Gretchen Maynard-Hahn

2025-2026 Puppetry ShowGround Spring Cluster 26

A new partnership with Portobello High School commissioning an artist-in-residence at the school working with pupils to create a multi-arts puppetry parade as part of our March Spring Cluster

Students at Portobello High School have over the last few months been working with visiting artist and puppet maker, Gretchen Maynard-Hahn, to create a collection of large-scale parade puppets inspired by Portobello’s rich seaside and showground heritage.

Across a series of hands-on workshops, students explored character design, simple mechanisms, and sculptural making techniques using lightweight materials such as cane, tissue paper and recycled cardboard. Drawing inspiration from the history of seaside entertainment including variety theatre, circus acts and promenade culture, the group developed a playful “surreal seaside circus” where marine creatures and carnival performers merge into imaginative new forms.

As well as building the puppets, students have begun shaping a short performance structure for the parade, experimenting with movement, atmosphere and storytelling to bring their creations to life.

The project will culminate in a live parade performance on Fri 13 March at Portobello Promenade, celebrating creativity, collaboration and Portobello’s longstanding tradition of seaside spectacle:

The Portobello Moonlight Revue! featuring Big Stew’s Tidal Circus and Marine Marvels Fri 13 March 1215h-1300h starting from Portobello High School (as part of our Spring Cluster events).

Gretchen Maynard-Hahn is a visual theatre designer and maker with a background in puppetry, costume, and prop construction. She has worked across a wide range of creative environments, from large-scale West End productions to intimate and experimental projects. She has led puppet departments on productions such as War Horse and My Neighbour Totoro and worked as a puppet technician on The Lion King and Life of Pi. Her practice is rooted in visual storytelling and the emotional language of materials, with a hands-on approach that bridges fine art, performance, and craft.

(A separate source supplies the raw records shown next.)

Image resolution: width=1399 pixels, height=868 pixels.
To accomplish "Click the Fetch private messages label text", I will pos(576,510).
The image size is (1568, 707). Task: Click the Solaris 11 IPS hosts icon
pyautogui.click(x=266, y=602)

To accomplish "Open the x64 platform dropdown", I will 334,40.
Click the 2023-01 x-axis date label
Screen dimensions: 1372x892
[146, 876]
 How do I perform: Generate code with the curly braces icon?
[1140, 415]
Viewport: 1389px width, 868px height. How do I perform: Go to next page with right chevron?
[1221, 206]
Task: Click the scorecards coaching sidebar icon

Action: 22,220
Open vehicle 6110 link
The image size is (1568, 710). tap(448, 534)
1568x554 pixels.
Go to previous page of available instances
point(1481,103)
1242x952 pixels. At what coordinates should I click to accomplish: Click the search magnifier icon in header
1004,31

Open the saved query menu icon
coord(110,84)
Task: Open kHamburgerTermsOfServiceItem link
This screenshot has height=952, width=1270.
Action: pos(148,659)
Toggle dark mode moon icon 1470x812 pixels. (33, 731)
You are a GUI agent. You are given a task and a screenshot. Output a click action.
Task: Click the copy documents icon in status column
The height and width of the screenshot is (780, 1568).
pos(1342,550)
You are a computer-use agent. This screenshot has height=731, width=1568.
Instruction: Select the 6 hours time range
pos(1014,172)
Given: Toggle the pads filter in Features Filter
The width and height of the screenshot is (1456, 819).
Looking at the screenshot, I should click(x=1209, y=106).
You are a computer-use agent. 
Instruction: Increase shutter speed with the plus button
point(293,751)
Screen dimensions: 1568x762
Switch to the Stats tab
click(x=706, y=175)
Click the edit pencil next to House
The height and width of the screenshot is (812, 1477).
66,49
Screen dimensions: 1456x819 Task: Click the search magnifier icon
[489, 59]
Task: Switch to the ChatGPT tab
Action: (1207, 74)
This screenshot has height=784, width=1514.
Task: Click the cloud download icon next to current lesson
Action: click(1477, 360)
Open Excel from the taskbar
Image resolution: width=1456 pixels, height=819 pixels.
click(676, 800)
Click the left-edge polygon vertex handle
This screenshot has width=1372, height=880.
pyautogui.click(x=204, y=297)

Alongside her theatre work, Gretchen’s broader artistic practice explores themes of folk culture, post-human storytelling, and outsiderness – drawing on her American heritage to examine myth, ritual, and the blurred boundaries between human and non-human worlds. She creates work that blends the poetic and the uncanny, often through puppetry, analogue effects, and performative objects.

Gretchen is also developing research into sustainable theatre design and construction. She has contributed to the Theatre Green Book and the Society of British Theatre Designers’ Sustainable Materials Guidebook, and recently spoke at a Climate Crisis Theatre Action event. Her current focus is on exploring low-impact materials and processes that reimagine how theatre can be both creative and environmentally responsible.

This project is supported by funding from City of Edinburgh Council, Portobello High School and Creative Scotland.